Anyway, my point was I think a lot of the lore changes done both to the 4e Core and to the 4e Realms was done purely to shake things up and have a more "IP protected" version of D&D that couldn't be emulated by a third party and that they could exploit as their own unique versions. In the process, eggs were smashed and omelettes made. You can argue the omelette was tasty nor not, but I think one of the biggest drivers for 4e's changes was "different for difference's sake". [/sblock]

Rant over.
 

So, this is my tinfoil-hat, vaguely edition-warring conspiracy theory. You've been warned.

Rant over.
Doesn't seem very conspiracy-oriented to me, sounds like a logical business decision. It only comes across as shady if you think adherence to canon has some value that they're depriving you of.
 

Doesn't seem very conspiracy-oriented to me, sounds like a logical business decision. It only comes across as shady if you think adherence to canon has some value that they're depriving you of.

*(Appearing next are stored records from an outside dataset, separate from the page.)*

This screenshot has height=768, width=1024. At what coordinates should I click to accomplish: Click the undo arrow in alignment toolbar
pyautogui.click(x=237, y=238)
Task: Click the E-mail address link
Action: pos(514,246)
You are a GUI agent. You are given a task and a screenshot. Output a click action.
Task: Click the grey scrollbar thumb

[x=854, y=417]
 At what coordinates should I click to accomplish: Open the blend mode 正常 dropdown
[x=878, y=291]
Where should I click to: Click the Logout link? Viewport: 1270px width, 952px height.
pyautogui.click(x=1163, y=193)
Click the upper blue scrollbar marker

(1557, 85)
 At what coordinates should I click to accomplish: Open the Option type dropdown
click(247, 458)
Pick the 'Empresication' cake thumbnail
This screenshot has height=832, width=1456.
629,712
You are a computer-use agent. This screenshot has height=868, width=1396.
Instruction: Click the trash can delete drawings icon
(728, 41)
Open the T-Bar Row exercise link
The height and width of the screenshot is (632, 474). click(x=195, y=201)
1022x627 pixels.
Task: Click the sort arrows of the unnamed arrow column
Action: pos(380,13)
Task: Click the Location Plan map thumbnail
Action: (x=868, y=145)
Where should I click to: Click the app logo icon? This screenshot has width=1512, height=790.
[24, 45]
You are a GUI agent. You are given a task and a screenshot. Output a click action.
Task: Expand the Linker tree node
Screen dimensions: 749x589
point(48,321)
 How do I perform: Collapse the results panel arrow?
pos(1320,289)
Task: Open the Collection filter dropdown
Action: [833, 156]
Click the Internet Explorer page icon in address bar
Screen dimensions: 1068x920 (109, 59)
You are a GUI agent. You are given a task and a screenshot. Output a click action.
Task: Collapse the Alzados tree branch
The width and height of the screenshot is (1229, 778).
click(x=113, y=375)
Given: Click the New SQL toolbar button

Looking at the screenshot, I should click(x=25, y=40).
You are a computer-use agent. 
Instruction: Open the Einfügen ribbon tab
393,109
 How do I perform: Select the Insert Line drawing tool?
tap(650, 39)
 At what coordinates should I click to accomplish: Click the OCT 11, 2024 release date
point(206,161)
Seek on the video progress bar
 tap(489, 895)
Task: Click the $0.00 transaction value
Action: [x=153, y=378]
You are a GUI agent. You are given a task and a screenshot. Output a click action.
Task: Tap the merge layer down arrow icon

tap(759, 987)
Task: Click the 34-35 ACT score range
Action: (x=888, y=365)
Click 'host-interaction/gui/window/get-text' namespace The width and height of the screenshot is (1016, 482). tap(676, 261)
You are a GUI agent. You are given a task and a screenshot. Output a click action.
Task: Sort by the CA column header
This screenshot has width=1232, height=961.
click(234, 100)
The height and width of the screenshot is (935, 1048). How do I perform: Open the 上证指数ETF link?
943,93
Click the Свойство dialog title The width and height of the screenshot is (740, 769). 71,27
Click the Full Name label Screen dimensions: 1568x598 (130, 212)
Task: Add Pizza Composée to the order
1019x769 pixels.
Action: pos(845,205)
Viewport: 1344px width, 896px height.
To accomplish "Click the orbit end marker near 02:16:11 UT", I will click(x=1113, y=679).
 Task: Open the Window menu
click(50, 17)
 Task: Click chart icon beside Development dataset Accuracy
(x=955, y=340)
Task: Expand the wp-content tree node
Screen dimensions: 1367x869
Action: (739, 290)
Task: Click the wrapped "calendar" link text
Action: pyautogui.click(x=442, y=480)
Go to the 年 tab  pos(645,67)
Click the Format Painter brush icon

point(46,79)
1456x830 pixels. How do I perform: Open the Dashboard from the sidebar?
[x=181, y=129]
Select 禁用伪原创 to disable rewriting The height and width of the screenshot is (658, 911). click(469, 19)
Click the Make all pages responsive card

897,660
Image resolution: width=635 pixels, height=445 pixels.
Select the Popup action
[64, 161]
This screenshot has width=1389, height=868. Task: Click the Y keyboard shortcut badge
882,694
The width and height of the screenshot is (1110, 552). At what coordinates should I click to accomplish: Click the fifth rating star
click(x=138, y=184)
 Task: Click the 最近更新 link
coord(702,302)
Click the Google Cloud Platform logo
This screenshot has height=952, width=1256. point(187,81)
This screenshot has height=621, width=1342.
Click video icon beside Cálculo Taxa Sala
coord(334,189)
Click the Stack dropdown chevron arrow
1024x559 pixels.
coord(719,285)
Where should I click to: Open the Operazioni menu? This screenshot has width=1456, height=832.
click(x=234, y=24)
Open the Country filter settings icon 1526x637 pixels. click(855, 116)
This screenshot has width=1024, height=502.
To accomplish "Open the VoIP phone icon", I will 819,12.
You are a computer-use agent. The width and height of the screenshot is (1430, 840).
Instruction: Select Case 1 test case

The conspiracy portion is that the changes were done not to make things "better" but "different", and that things that didn't necessarily need fixing probably got fixed just to make them unique from 3e or older version.

Its also because I can't *prove* any of it was done with an eye toward enforced incompatibility. They've never said the OGL was the reason 4e was such a radical departure in both lore and rules. Ergo, tinfoil hats for everyone.
 

Its also because I can't *prove* any of it was done with an eye toward enforced incompatibility. They've never said the OGL was the reason 4e was such a radical departure in both lore and rules. Ergo, tinfoil hats for everyone.
Oh, I'm a 4venger, and I still totally believe that. Getting control of the IP was obviously something that were concerned with in the late aughts.